* **Input records**:
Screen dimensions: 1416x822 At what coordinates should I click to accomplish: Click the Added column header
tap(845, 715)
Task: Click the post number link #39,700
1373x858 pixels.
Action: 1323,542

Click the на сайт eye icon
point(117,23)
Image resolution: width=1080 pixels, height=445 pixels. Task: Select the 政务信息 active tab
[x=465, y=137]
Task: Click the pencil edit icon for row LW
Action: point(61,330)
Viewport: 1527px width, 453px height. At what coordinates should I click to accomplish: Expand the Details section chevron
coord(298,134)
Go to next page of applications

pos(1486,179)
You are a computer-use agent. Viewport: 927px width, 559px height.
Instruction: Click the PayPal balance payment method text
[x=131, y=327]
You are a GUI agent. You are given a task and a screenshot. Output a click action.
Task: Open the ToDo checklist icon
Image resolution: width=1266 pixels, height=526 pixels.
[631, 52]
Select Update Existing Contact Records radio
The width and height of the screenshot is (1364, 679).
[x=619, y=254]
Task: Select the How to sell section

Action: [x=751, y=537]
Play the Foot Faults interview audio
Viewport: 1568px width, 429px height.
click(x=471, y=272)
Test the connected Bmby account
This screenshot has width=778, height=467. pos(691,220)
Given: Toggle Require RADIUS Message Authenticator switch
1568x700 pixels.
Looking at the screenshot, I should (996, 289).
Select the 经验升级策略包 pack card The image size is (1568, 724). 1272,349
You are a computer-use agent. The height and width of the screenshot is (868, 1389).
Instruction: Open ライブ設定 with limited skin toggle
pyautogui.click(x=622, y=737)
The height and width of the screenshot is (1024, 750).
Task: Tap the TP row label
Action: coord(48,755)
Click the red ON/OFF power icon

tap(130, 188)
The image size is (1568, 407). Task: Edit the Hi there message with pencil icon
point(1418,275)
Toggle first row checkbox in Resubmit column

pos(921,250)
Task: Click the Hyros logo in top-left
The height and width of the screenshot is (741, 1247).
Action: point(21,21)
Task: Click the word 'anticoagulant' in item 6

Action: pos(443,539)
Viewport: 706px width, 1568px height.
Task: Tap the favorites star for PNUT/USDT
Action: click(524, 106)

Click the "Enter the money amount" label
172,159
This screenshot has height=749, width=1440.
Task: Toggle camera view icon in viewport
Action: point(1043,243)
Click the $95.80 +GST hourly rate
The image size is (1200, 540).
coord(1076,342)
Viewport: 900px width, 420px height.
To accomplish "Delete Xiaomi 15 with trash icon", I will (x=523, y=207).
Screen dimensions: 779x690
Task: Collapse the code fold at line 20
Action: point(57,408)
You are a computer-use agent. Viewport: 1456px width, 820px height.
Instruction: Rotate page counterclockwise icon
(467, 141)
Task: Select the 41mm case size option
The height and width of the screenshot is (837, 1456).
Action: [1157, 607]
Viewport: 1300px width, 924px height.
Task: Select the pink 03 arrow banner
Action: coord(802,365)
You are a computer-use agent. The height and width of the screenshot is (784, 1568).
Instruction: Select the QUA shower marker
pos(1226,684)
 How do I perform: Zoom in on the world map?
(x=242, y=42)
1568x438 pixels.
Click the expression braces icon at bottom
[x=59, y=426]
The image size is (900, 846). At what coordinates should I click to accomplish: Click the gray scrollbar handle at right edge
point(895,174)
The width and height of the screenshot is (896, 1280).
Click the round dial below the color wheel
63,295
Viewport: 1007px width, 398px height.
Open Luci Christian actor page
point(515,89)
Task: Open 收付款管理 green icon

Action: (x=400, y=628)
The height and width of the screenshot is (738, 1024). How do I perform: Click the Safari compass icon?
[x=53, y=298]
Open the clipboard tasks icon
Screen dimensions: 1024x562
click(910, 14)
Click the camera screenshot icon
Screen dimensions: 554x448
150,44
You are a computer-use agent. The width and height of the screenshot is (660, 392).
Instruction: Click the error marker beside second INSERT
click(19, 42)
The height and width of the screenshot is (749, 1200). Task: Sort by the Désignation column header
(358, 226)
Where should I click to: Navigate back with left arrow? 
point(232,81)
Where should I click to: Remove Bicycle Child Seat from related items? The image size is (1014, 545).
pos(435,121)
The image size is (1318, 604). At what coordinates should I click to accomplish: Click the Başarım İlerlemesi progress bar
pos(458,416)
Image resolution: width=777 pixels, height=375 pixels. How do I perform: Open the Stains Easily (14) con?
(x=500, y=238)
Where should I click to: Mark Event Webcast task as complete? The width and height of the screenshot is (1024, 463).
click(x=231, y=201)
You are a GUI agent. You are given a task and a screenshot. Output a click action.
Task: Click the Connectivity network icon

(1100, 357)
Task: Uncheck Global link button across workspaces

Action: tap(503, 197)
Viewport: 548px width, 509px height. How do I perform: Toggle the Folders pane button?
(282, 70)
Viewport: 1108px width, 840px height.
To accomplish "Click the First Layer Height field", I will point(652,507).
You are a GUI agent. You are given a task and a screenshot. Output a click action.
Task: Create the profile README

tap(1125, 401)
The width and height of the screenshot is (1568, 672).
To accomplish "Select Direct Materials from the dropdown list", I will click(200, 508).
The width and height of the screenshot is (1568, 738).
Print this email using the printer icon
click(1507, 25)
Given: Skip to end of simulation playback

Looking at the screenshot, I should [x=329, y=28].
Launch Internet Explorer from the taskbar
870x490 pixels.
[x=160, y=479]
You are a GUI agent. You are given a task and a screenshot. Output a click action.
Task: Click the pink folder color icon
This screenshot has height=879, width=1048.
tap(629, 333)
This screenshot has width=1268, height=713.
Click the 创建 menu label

* **Description of the task**: Each line from the one that contains "The width and height of the screenshot is (1568, 738)." through the last line of the listing above should be written out exactly, and no other line.

* **Solution for this task**:
The width and height of the screenshot is (1568, 738).
Print this email using the printer icon
click(1507, 25)
Given: Skip to end of simulation playback

Looking at the screenshot, I should [x=329, y=28].
Launch Internet Explorer from the taskbar
870x490 pixels.
[x=160, y=479]
You are a GUI agent. You are given a task and a screenshot. Output a click action.
Task: Click the pink folder color icon
This screenshot has height=879, width=1048.
tap(629, 333)
This screenshot has width=1268, height=713.
Click the 创建 menu label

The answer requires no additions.